ReactiveX / RxSwift

Reactive Programming in Swift
MIT License
24.32k stars 4.17k forks source link

Stack overflows caused by MergeLimitedSink operators #2615

Open geoffmacd opened 1 month ago

geoffmacd commented 1 month ago

Short description of the issue:

At Dropbox, we use RxSwift heavily in a serial queue that must be FIFO to process something that requires us to wait sometimes (for reasons im not going to go into). We have 1 main observable that represents our input, and uses concatMap in conjunction with a .just() and .delay() to achieve this. The delay period, which is rare, is < 3 seconds. The input is generally all at once (10,000s of elements in short period of time). Since at least 2021, our top crash has been a stack overflow in Rx code we've never been able to address. This crash affects a minority of users on launch and is rarely reproduced until now...
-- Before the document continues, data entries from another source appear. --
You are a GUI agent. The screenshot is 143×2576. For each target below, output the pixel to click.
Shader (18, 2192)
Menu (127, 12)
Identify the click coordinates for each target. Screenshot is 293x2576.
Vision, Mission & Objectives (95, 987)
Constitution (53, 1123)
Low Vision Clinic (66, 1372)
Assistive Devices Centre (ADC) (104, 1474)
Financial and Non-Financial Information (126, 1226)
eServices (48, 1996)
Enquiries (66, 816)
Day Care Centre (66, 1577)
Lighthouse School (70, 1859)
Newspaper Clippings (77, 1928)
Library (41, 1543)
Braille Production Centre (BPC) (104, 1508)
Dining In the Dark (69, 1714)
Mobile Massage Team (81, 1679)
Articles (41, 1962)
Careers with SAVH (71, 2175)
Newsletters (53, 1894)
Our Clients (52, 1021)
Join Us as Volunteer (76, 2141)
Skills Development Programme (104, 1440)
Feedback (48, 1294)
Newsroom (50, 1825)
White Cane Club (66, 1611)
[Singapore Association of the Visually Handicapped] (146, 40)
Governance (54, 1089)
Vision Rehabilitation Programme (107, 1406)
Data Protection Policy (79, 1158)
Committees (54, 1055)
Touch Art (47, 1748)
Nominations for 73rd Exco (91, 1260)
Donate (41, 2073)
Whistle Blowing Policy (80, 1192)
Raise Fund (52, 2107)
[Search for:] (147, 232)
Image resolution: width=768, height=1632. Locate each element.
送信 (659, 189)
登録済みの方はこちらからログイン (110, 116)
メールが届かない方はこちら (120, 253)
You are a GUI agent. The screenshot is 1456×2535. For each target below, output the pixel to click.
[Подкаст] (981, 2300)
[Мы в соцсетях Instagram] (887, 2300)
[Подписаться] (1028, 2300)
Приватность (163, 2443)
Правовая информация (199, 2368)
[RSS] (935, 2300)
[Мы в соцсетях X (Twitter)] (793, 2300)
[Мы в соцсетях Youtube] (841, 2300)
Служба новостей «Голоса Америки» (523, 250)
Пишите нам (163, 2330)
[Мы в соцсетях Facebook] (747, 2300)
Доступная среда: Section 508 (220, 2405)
We found reproduction case (see sample code) that can cause stack overflows when using standard RxSwift concatMap() operator (or concatMap/ merge(maxConcurrent: in Merge.swift) when in combination with randomly delayed sequences. This example function will cause super deep stack traces (or cause a stack overflow crash directly if you are lucky). It seems to be important that we do not exclusively .delay or not, only that there is a random mix of delayed and not delayed "just" elements.

If you run this code, if a crash doesn't happen, you can at least see a super deep stack size inside MergeLimitedSinkIter.on with the Thread API (just print Thread.callStackReturnAddresses.count). This is the source of the S/O crash we are experiencing for some users.

It is a concurrency issue where a .just() emitting immediately on the current queue seems to mess up all internal uses of MergeLimitedSinkIter (which is concat/concatMap/merge(maxConcurrnet:)).

Expected outcome:

The above code sample should be protected against stack overflows by intelligently scheduling the next inner subscribe.

What actually happens:

Stack over flow that looks like this:

Pasted Graphic 1

Self contained code example that reproduces the issue:

func generateStackOverflow() {
        print("starting rx concatMap/just subscribe")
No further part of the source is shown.